Task goal: Return the action-item list below word for word, from start to finish.

Excerpt:
+ + +

23) GR to draft possible case for WP4 post for storage.

DONE – CIRCULATED – AGREED TO TRY AND GENERALISE DATALAKES PARAGRAPH TO COVER.

DIFFICULTY WITH WP4 IS THAT THEY ALSO WILL PROVIDE ON-GOING SUPPORT WHICH IS NOT WP4… DO WE MENTION THIS OR NOT?

24) DB has to work on 5.6

PARTLY DONE – SUGGESTION THAT WE SHOULD UP MANAGEMENT TO 2 FTE AT LEAST AS NEGOTIATING POSITION.

25) PG/GR to provide milestones and metrics for 5.6.4 PG HAS DONE SOMETHING ON THIS BUT NOT CIRCULATED?

26) GR to provide risk register (long) and risk summary (shorter for proposal).

GR HAS CIRCULATED – NEEDS SOMEBODY (SMALL GROUP) TO REVIEW?

27) All the financial tables and all the scenario planning needs to be done DB HAS TO GET ONTO THIS.

+ + +

Data rows:
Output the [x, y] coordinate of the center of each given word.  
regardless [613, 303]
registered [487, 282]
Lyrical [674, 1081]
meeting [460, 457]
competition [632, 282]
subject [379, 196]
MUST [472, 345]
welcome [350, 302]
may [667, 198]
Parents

+ + +

Task solution:
23) GR to draft possible case for WP4 post for storage.

DONE – CIRCULATED – AGREED TO TRY AND GENERALISE DATALAKES PARAGRAPH TO COVER.

DIFFICULTY WITH WP4 IS THAT THEY ALSO WILL PROVIDE ON-GOING SUPPORT WHICH IS NOT WP4… DO WE MENTION THIS OR NOT?

24) DB has to work on 5.6

PARTLY DONE – SUGGESTION THAT WE SHOULD UP MANAGEMENT TO 2 FTE AT LEAST AS NEGOTIATING POSITION.

25) PG/GR to provide milestones and metrics for 5.6.4 PG HAS DONE SOMETHING ON THIS BUT NOT CIRCULATED?

26) GR to provide risk register (long) and risk summary (shorter for proposal).

GR HAS CIRCULATED – NEEDS SOMEBODY (SMALL GROUP) TO REVIEW?

27) All the financial tables and all the scenario planning needs to be done DB HAS TO GET ONTO THIS.